The GOP presidential frontrunner denies any wrongdoing.
Since news reports surfaced that GOP presidential candidate Herman Cain had been accused of sexually harassing female employees at the National Restaurant Association when he headed the organization, he gone from a series of inconsistent recollections to refusing to comment on the matter. But after a fourth accuser came forward Monday, Cain held a press conference in Phoenix, Arizona, Tuesday evening to address the matter head-on. And, as he has in the past, Cain denied ever behaving inappropriately with anyone.
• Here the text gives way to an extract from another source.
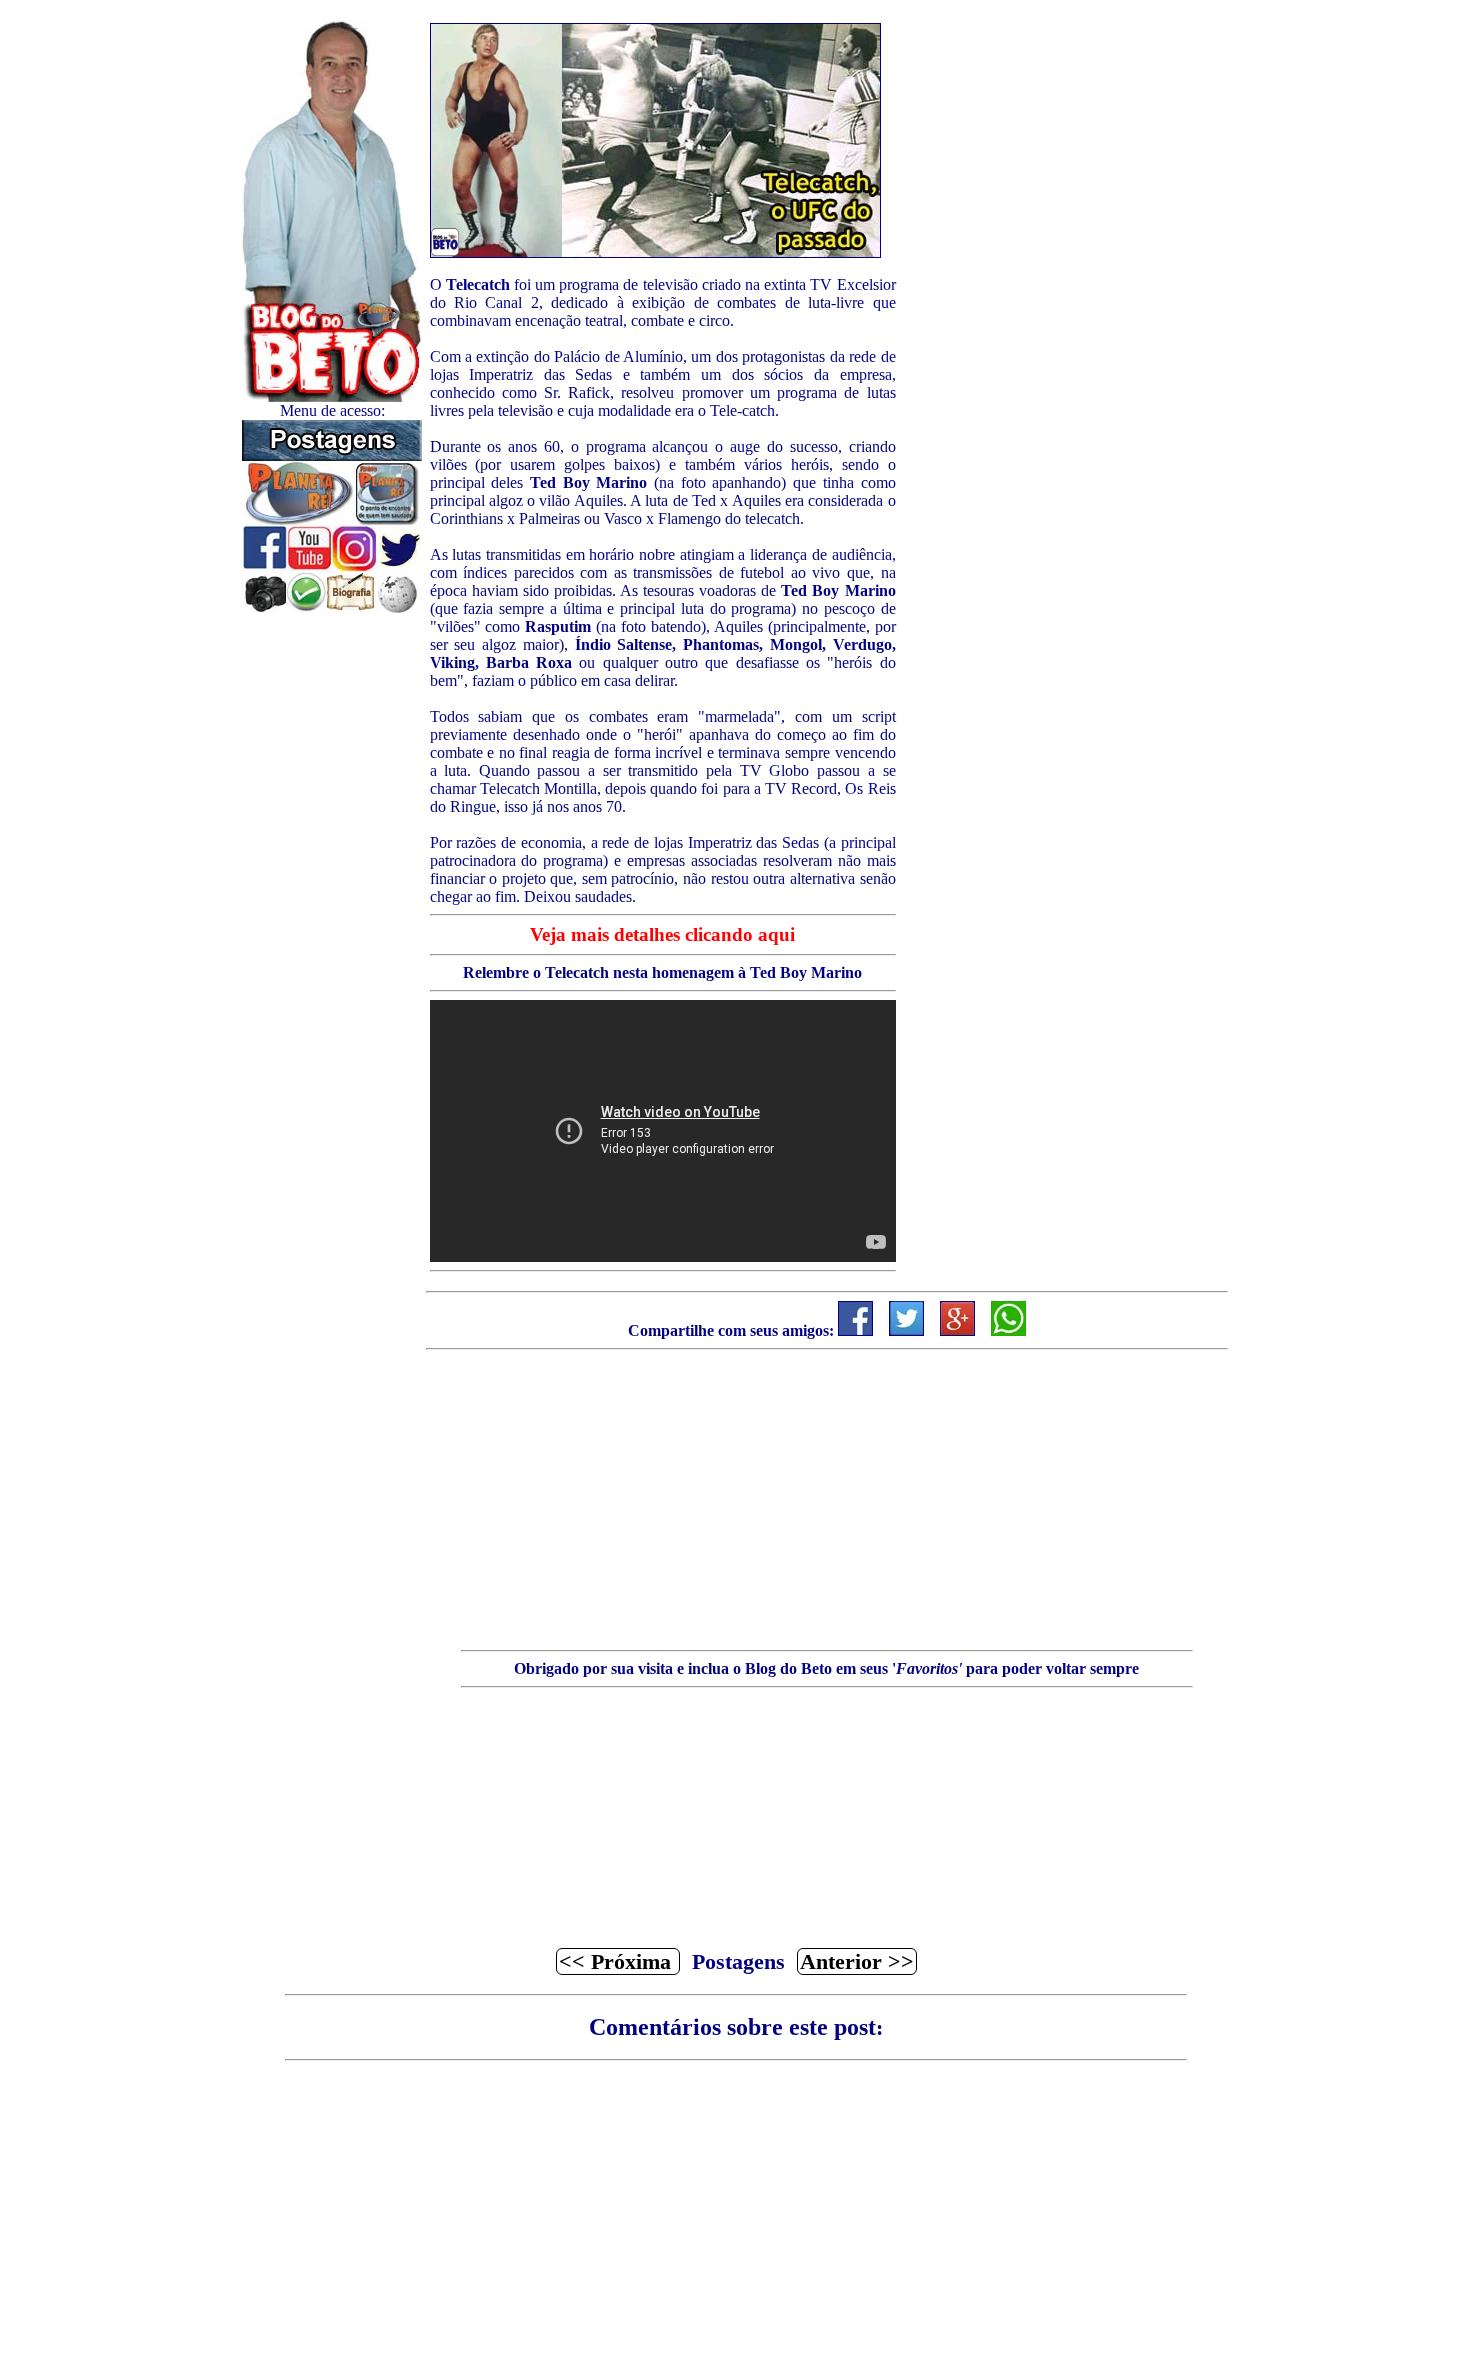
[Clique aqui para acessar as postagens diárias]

Before Cain uttered a word, his attorney spoke first, describing his extensive experience dealing with cases involving accusations of sexual harassment but said those cases were dealt with in courts of law rather than than court of public opinion where his client his now being forced to defend his reputation.
“With respect to the most recent accusation, I have never acted inappropriately with anyone, period. I saw Ms. Allred and her client yesterday in that news conference for the very first time,” Cain said. “As I sat in my hotel room with a couple of my staff members, as they got to the microphone my first response in my mind and reaction was I don’t even know who this woman is. Secondly I didn’t recognize the name at all.”
He also said that the events Bialek described “simply did not happen” and some people may think that the scandal is going to deter him from running for president but “it ain’t gonna happen.”
In an earlier interview with ABC News and Yahoo, Cain also denied ever meeting Sharon Bialek, and said that when he saw her news conference, “I didn’t even recognize her." In addition, one of the women who received a settlement from the restaurant association has been identified as Karen Kraushaar, a spokesperson for the Inspector General at the Internal Revenue Service. A friend of hers told CNN that Kraushaar is not ready to go public but may in the future consider holding a press conference with other women who also allege that Cain harassed them.
Rival Mitt Romney also addressed the allegations in an interview with ABC News and Yahoo!, and while he would not say whether Cain should be “disqualified” from the Republican nominating race should the accusations be proven to be true, he did describe Bialek’s allegations as “particularly disturbing.